「温泉オタク会社員」こと永井千晴さん(@onsen_nagachi)の初めての本が発売になりました。その名も『女ひとり温泉をサイコーにする53の方法』! 訪れた温泉は約500湯。暇さえあればひとりで温泉を巡りまくっている永井さんによる温泉旅が100倍楽しくなる本書から、少しずつTIPSをご紹介していきます。
働いていた旅行雑誌の編集部に、「毎年必ず和歌山へ行く」という先輩がいました。友人家族と子連れで何泊かしに行くそうです。温泉浸かって、アドベンチャーワールド(動物園・水族館・遊園地が一体になった巨大テーマパーク)で遊んで、海鮮とラーメンに舌鼓を打って。私もその話を聞くたびに、「わかります、本当に。私も和歌山大好きです」と共感していました。和歌山は、サイコー。
温泉だけでいえば、関西を見渡すと、有馬温泉と城崎温泉を抱える兵庫がこと目立ちます。そもそも関西は温泉が他と比べると少なめ。京都は北部の京丹後地方と、天橋立近くの宮津に温泉が湧いていて、奈良の山奥には十津川温泉が、大阪には掘削して湧かせたスパやスーパー銭湯が……といった具合。その点、和歌山の温泉は粒ぞろいです。
和歌山で最も大きな温泉地は、南紀白浜温泉。兵庫の有馬、愛媛の道後と並べて日本三古泉のひとつに数えられています。一三〇〇年以上の歴史がある温泉地ですが、いまはヤシの木がそこここに生える、近畿屈指のリゾート。オーシャンビューがかなう温泉がたくさんあり、夏は海水浴客で賑わいます。硫黄のにおいと磯のにおいがする温泉は、海のミネラルたっぷりな塩の湯。体の芯までぽくぽくに温まるいい温泉です。近くには前述したアドベンチャーワールドがあり、家族連れもグループもカップルもめちゃくちゃ楽しめます。和歌山のおいしいものがすべて揃った超巨大市場「とれとれ市場」もマストで訪れたいところ。わいわい楽しむ旅行にはぴったりです。
もちろん和歌山の温泉、これだけではありません。私の最推しは、湯の峰温泉。つるつるした浴感で、硫黄のにおいも心地よく、じんわり心身が癒やされます。湯の峰は温泉だけでなく、街並みが美しいのもポイント。ひなびた雰囲気が非日常を演出してくれます。硫黄のにおいが町中に染み付いているようで、温泉ファンはたまらないはず。「あづまや」など、風情ある旅館も残っています。
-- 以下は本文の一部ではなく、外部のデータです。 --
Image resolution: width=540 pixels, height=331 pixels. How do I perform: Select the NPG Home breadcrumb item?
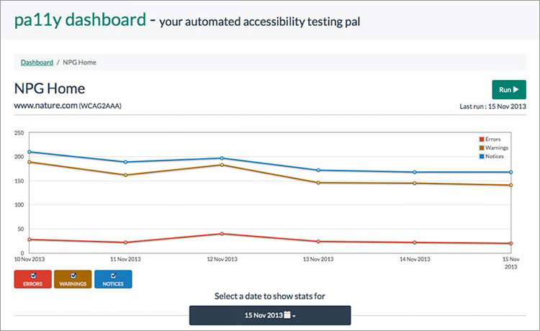[x=80, y=63]
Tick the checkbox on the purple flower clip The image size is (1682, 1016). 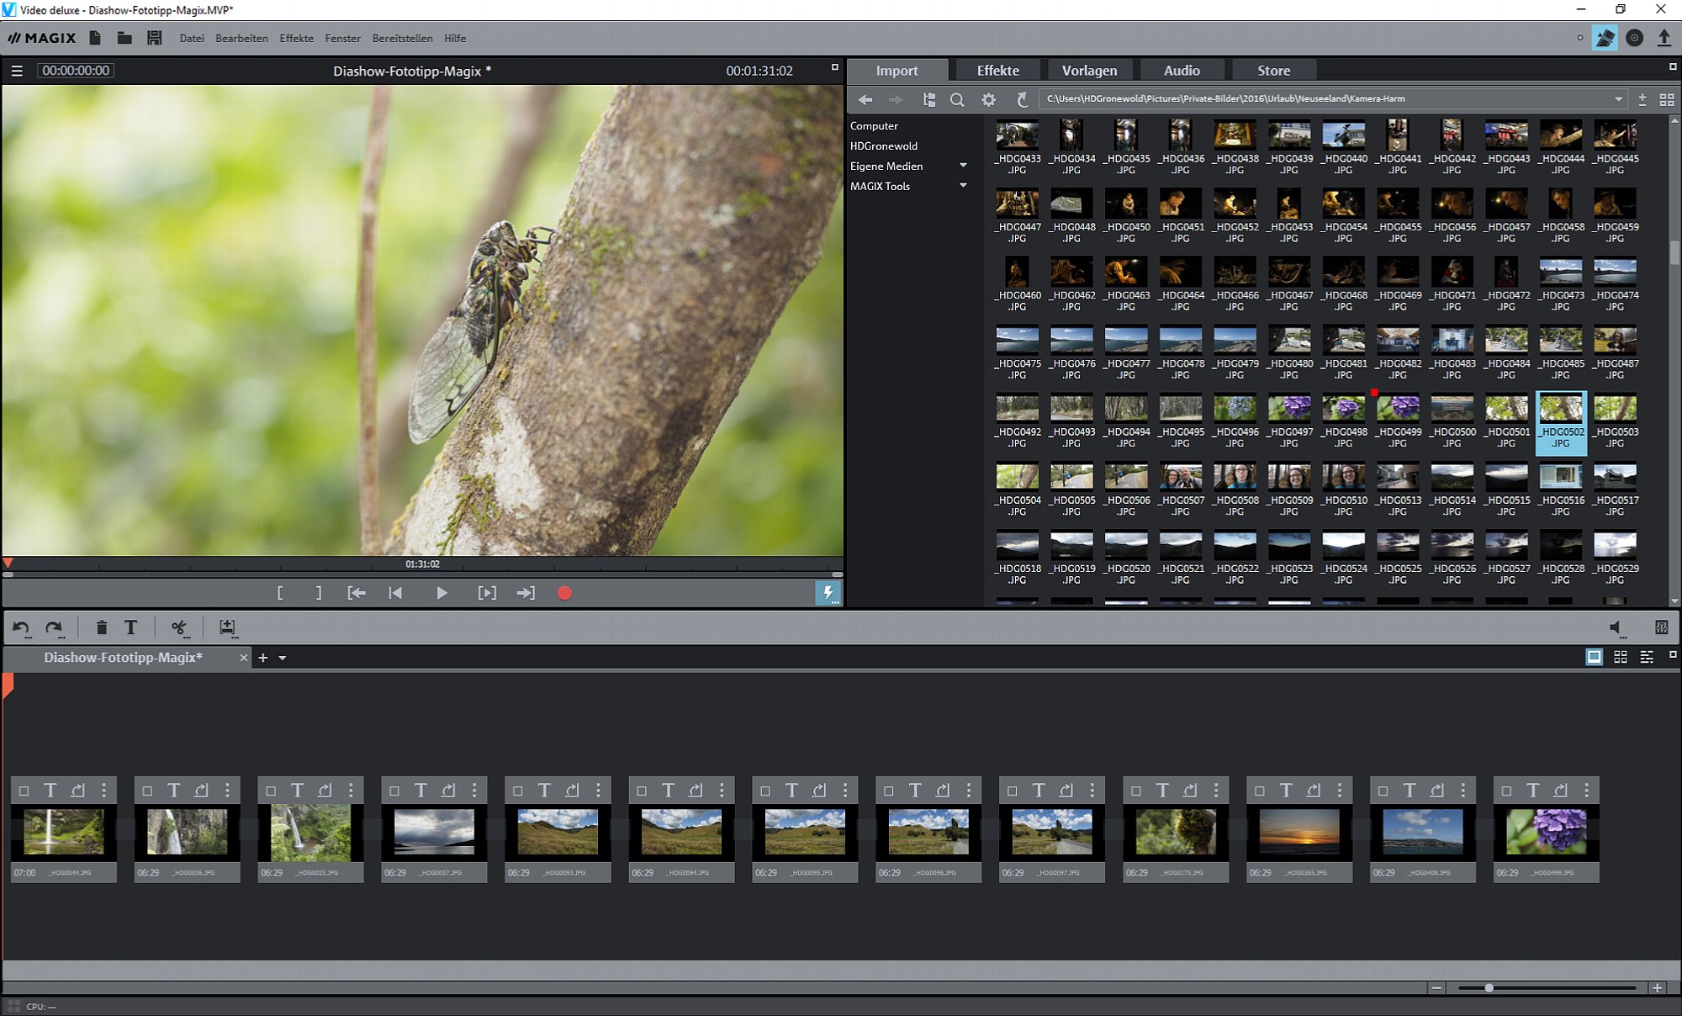[x=1506, y=791]
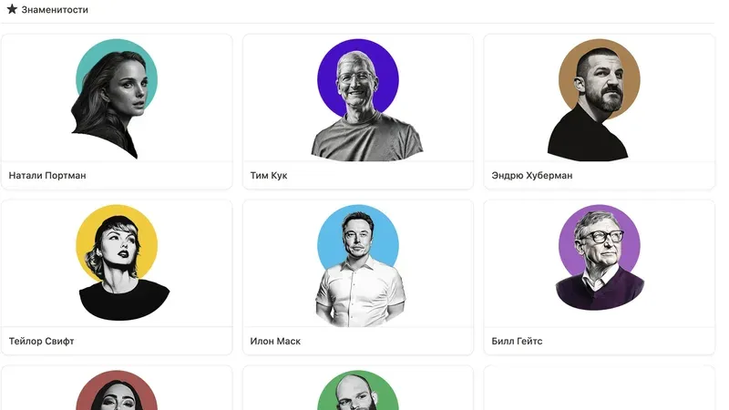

他にも、龍神温泉は欠かせません。日本三美人の湯のひとつに数えられている温泉地です。もうもうと茂る木々が旅館群を包み込んでいるようで、ひっそりとした雰囲気。美人の湯の評判よろしく、つるつるで湯上がりしっとり。軽い浴感なので長く浸かりたくなるのも魅力です。湯上がりはほっと一息ついて、川魚をつまみに地酒をいただくような、静かな贅沢を味わえます。
まだまだあります。川底から湧く湯にそのまま浸かる野天「仙人風呂」がある川湯温泉。和歌山市内にある黄金色に輝くパッチパチの炭酸泉「花山温泉 薬師の湯」。勝浦港から専用の船で行く孤島のホテル「碧き島の宿 熊野別邸 中の島」等々……。和歌山は特にゴハンもおいしくて、太平洋を眺めながらのドライブがめっちゃくちゃ気持ちいいですよ。関西の主要観光地と並べると、どうしても足を伸ばす印象があるかもしれませんが、和歌山の温泉、もっと愛されてほしいです。